### SELECTED PASSAGE
──────
We conduct our experiments on a standard computer with E5-2650 2.60GHz CPU and 24GB memory, and the ImageNet database is selected as the test set. The experimental results show that when the number of images exceeds 5000, performance of the proposed method is not significantly improved, but the efficiency is seriously consumed. Therefore, a total of 5, 000 images are chosen as the candidate image set which is used to provide the replaceable block for the test image.
In our approach, the capacity is defined as the number of bits hidden in a stego image. Because every image block can embed 1 bit secret information, the number of the image block is the capacity. Therefore, we assume that the size of original image is Iw×Ih and the size of image block is l×l. For simplify, we set l=3 and Iw×Ih=300×300 in the paper, but the method is still reasonable for the other setting. The size of the stego image is the same as original image. The embedding capacity (EC) is calculated using as follows.
[EC=Iw×Ihl×l] | (3) |
We compare our embedding capacity with four existing CIS methods. Their approaches are coverless image steganography using partial-duplicate visual retrieval [15], denoted as CIS-PDVR, coverless image steganography method based on bag-of-words [20], denoted as CIS-BOW, coverless image steganography based on SIFT and BOF [14], denoted as CIS-BOF and robust coverless image steganography based on DCT and LDA [19], denoted as CIS-DCT.
So far, the largest capacity is provided by the method of CIS-PDVR, in which the secret information transmitted is an image. The fewer images required, the larger the hidden capacity in each image, but the worse the quality of the recovered image. Compared with the method in CIS-DCT, the length of secret information hidden in each image is variable but the maximum length of secret information is much higher than the length 15 in CIS-DCT, and the longer the length of the secret information, the more images are needed in CIS-DCT. This problem does not exist in our method that we just need one image to transmit information. The length of the hash sequence of the image is constant in CIS-BOW and CIS-BOF, so only 16-bits and 8-bits secret information can be hidden, respectively. As shown in the Table 1, the hidden capacity of the proposed method is higher than other methods.
Methods | EC (bits) |
The proposed method | 10000 |
CIS-PVDR [15] | 384 |
CIS-DCT [19] | 15 |
CIS-BOF [14] | 8 |
CIS-BOW [20] | 16 |
We use the peak signal-to-noise ratio (PSNR) to measure the quality of stego image. In general, PSNR higher than 40 dB indicates that the image quality is excellent (it is very close to the original image), and 30–40 dB PSNR usually indicates that the image quality is good (That is, the distortion can be perceived but acceptable). The image quality is poor at 20–30 dB, and the image is unacceptable when PSNR is less than 20 dB [21].
Figure 5(a–d) give some examples about the test images and (e–h) are the stego images correspondingly with the maximum length of secret information 1000 bits. The image database, which is used to provide the replace blocks include 5000 natural images. From the Figure 5, we can see that there is no obvious mosaic effect, basically the same as the original image.
During the experiment, we find that the size of the image database affects the quality of the stego image. The Table 2 below shows the PSNR for the stego images (Lena, Airplane, Baboon and Peppers) under different number of image database. As can be seen from the Table 2, the larger the image database, the better the visual quality of the stego image.
──────
### DATA SUPPLIED

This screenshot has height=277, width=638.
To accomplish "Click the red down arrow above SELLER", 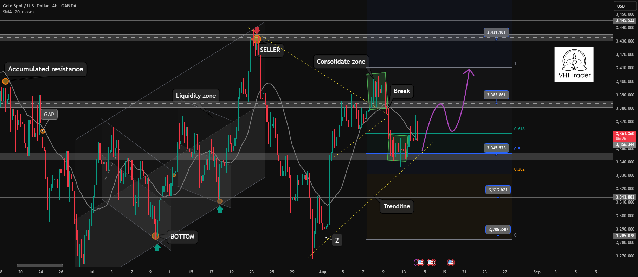I will (x=257, y=30).
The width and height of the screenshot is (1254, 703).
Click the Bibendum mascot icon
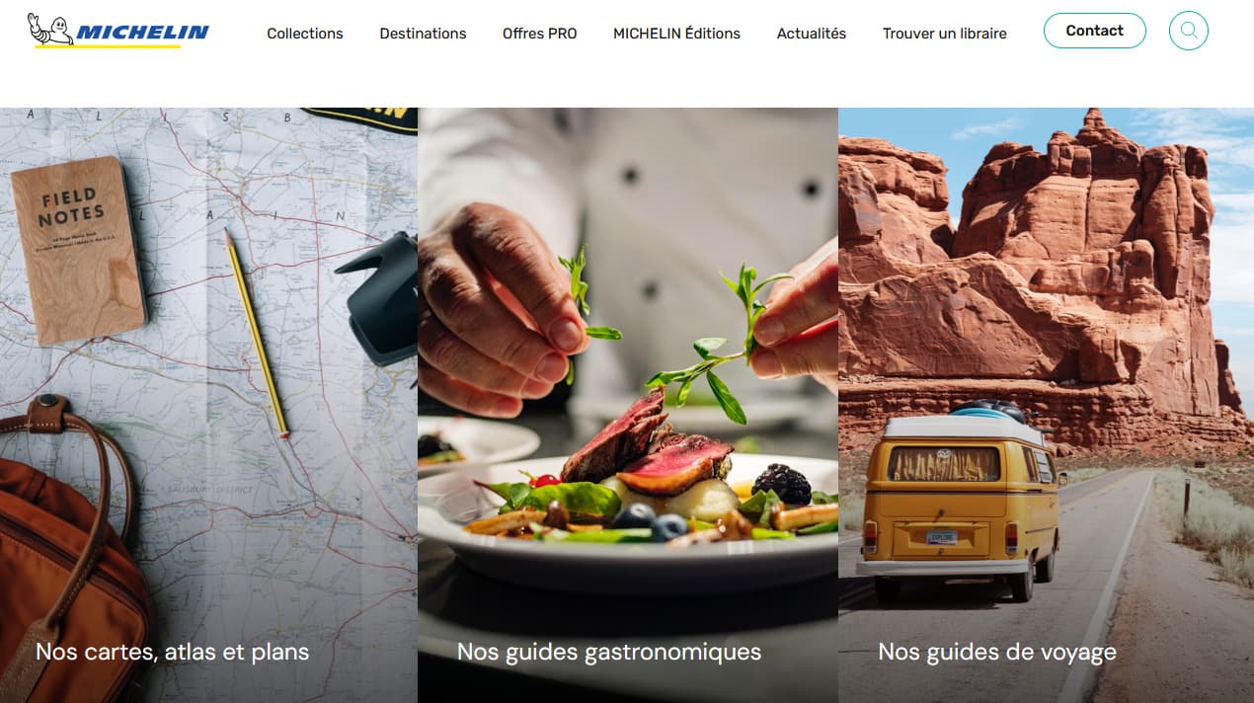click(49, 29)
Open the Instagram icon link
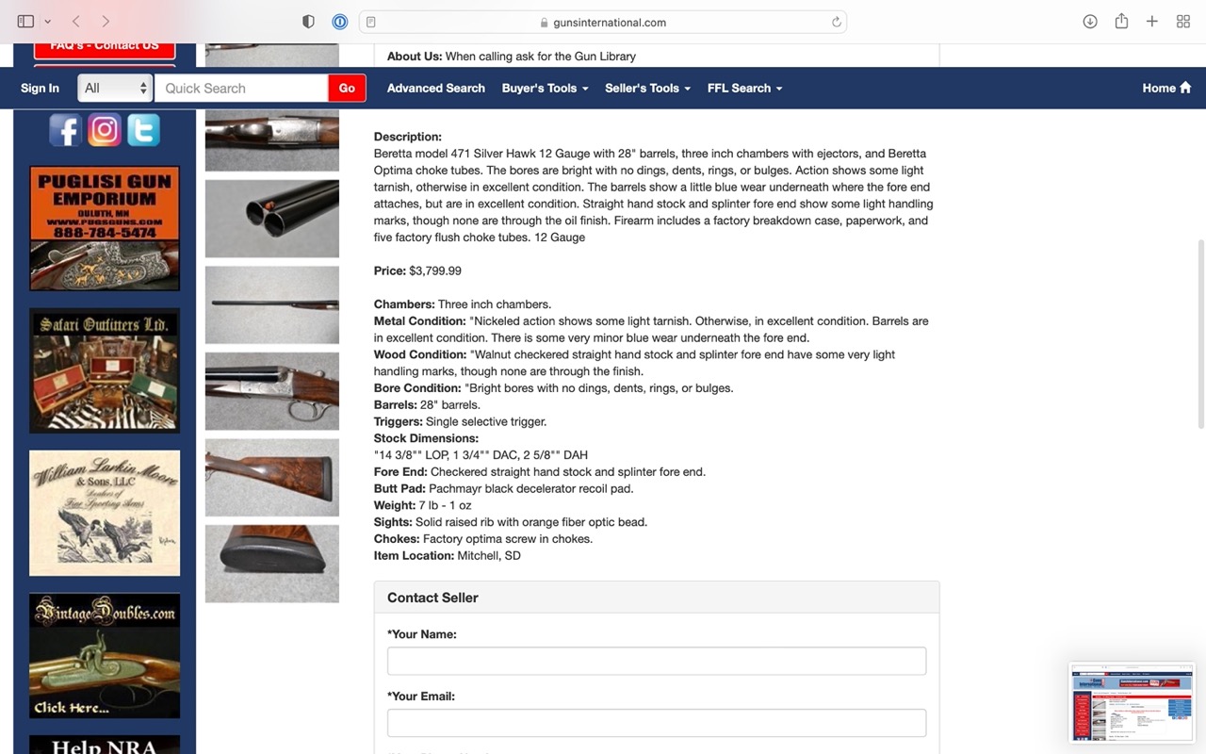This screenshot has width=1206, height=754. pyautogui.click(x=105, y=130)
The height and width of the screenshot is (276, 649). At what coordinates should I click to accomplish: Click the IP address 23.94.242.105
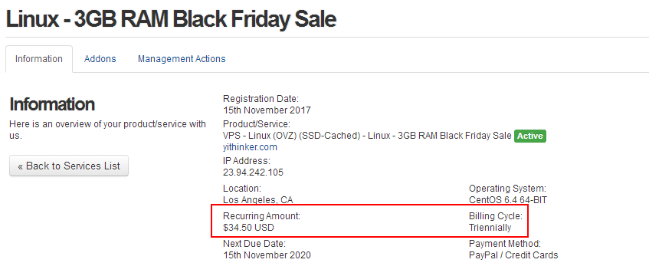coord(254,173)
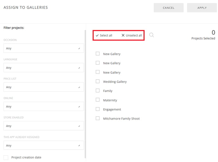The height and width of the screenshot is (162, 218).
Task: Expand the Language filter dropdown
Action: click(x=44, y=68)

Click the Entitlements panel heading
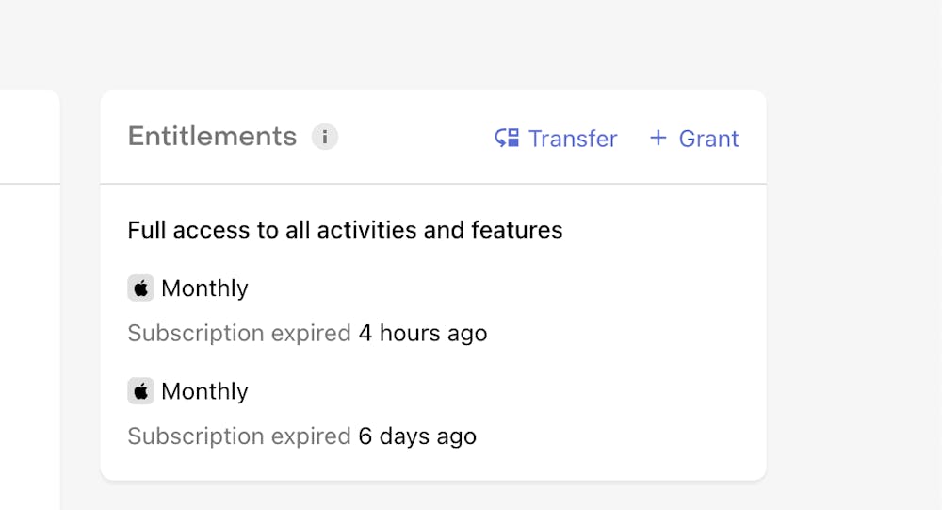click(212, 137)
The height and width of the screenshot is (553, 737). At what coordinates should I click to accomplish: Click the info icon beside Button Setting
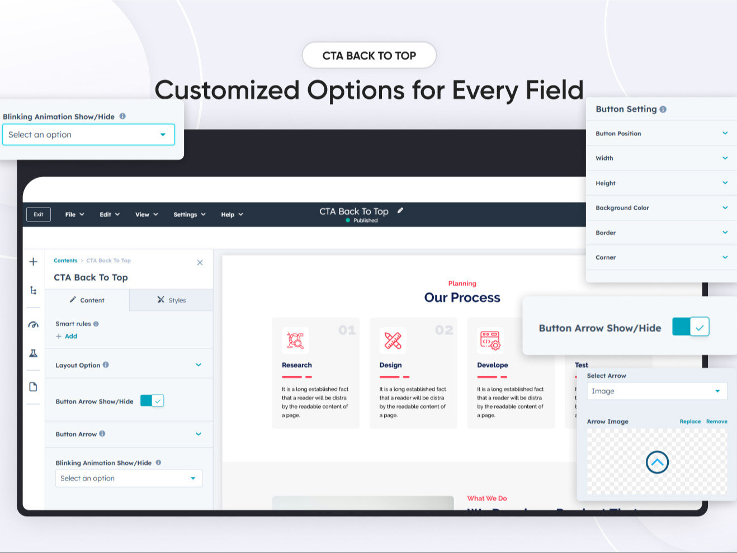point(663,108)
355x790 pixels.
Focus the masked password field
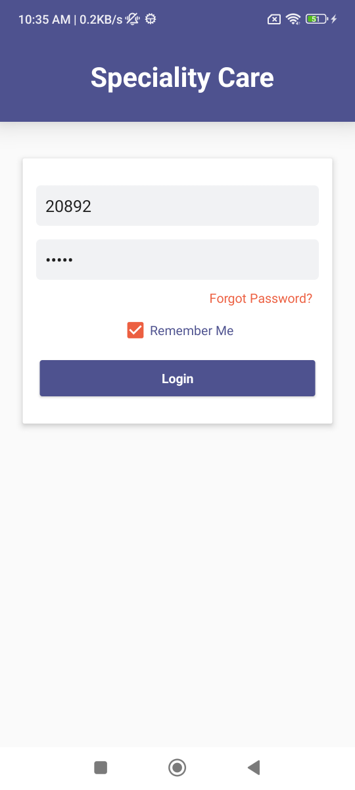[178, 259]
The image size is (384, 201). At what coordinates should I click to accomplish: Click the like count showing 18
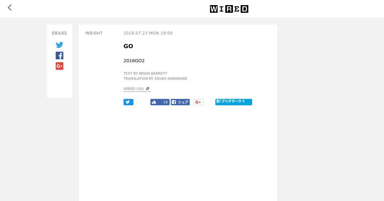click(165, 102)

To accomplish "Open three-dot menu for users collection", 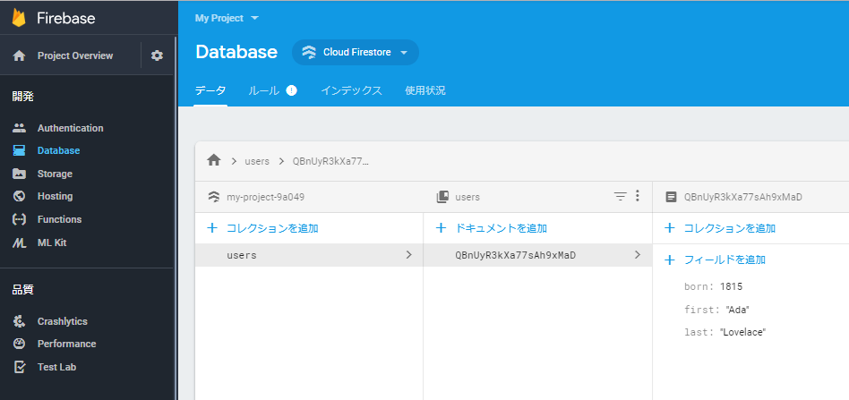I will tap(638, 196).
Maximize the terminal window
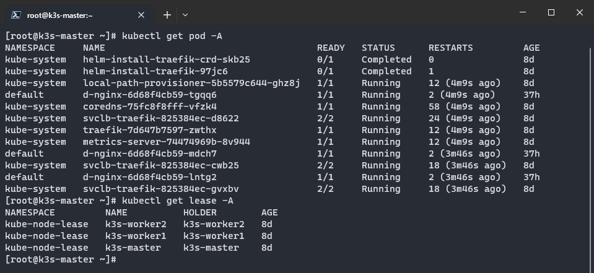The height and width of the screenshot is (273, 594). click(x=551, y=12)
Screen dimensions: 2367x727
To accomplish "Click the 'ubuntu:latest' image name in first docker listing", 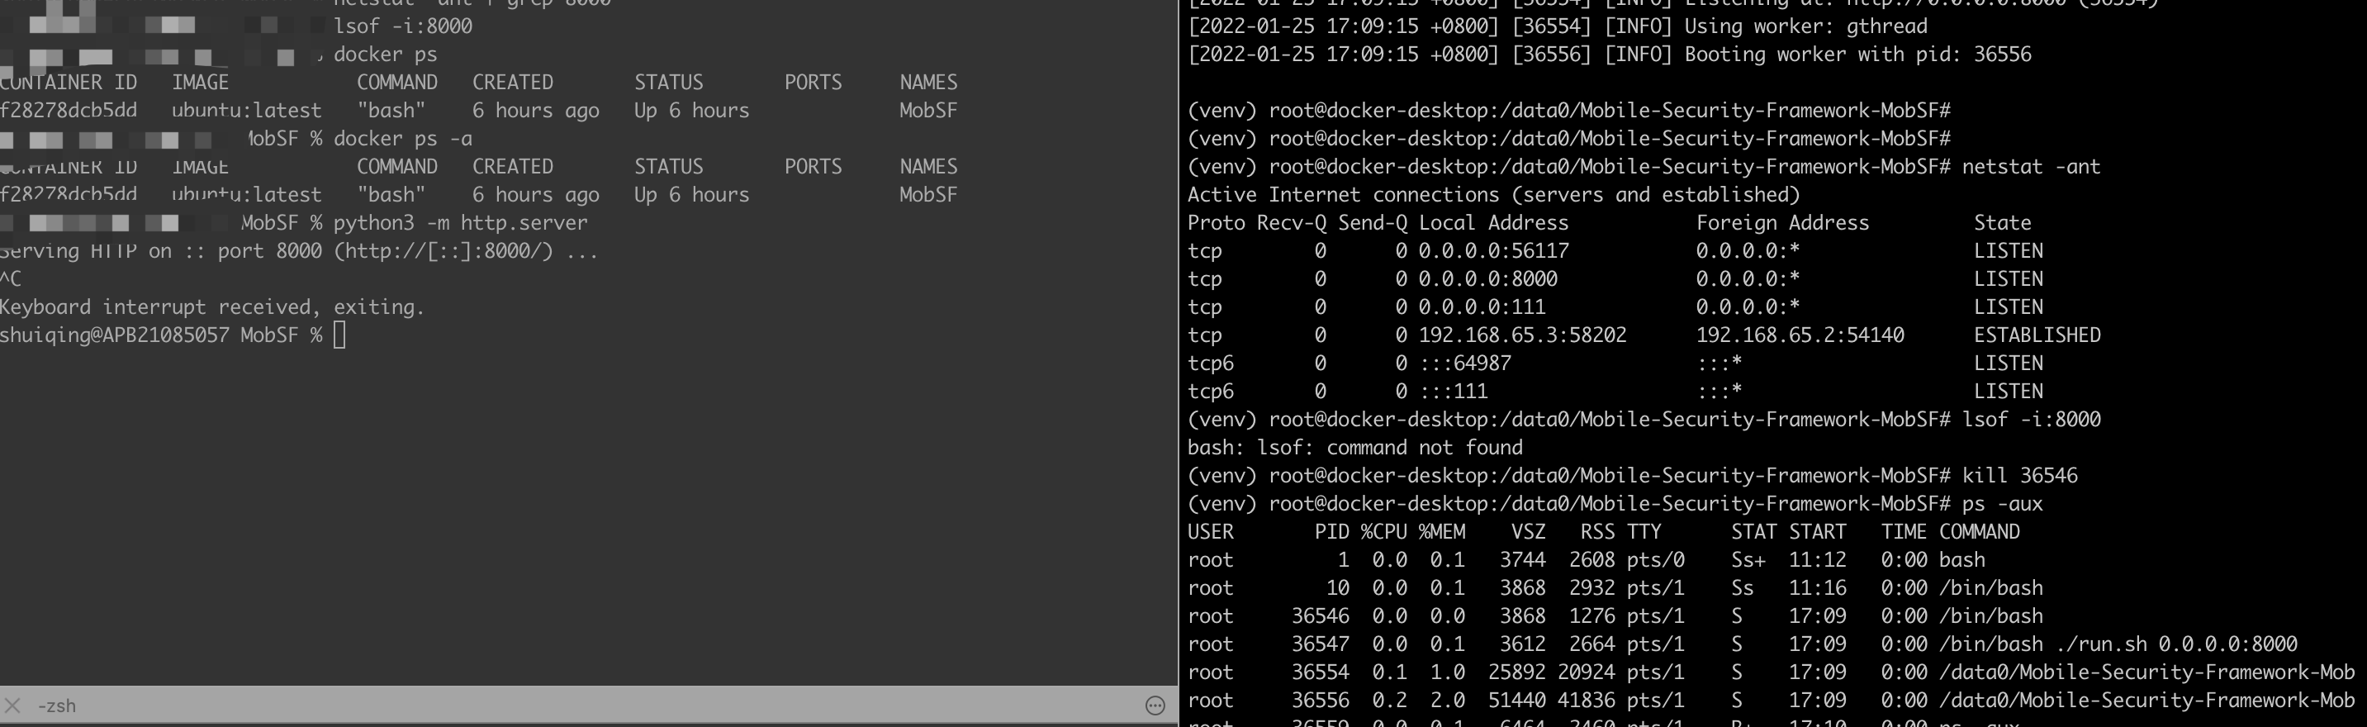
──────
### COMPLETE THE FOLLOWING
a) Answer these questions about the steganography passage, one line each:
(i) How much memory does the standard computer used for the experiments have?
(ii) What PSNR range usually indicates that image quality is good?
(iii) What value is l set to in the paper?
b) In the steganography passage, switch "image block" to "image tile" in the part that opens with the words "In our approach, the" and closes with "using as follows.", and write out that part again.

### ANSWERS FOR THE TASKS
a)
(i) 24GB
(ii) 30–40 dB
(iii) 3

b)
In our approach, the capacity is defined as the number of bits hidden in a stego image. Because every image tile can embed 1 bit secret information, the number of the image tile is the capacity. Therefore, we assume that the size of original image is Iw×Ih and the size of image tile is l×l. For simplify, we set l=3 and Iw×Ih=300×300 in the paper, but the method is still reasonable for the other setting. The size of the stego image is the same as original image. The embedding capacity (EC) is calculated using as follows.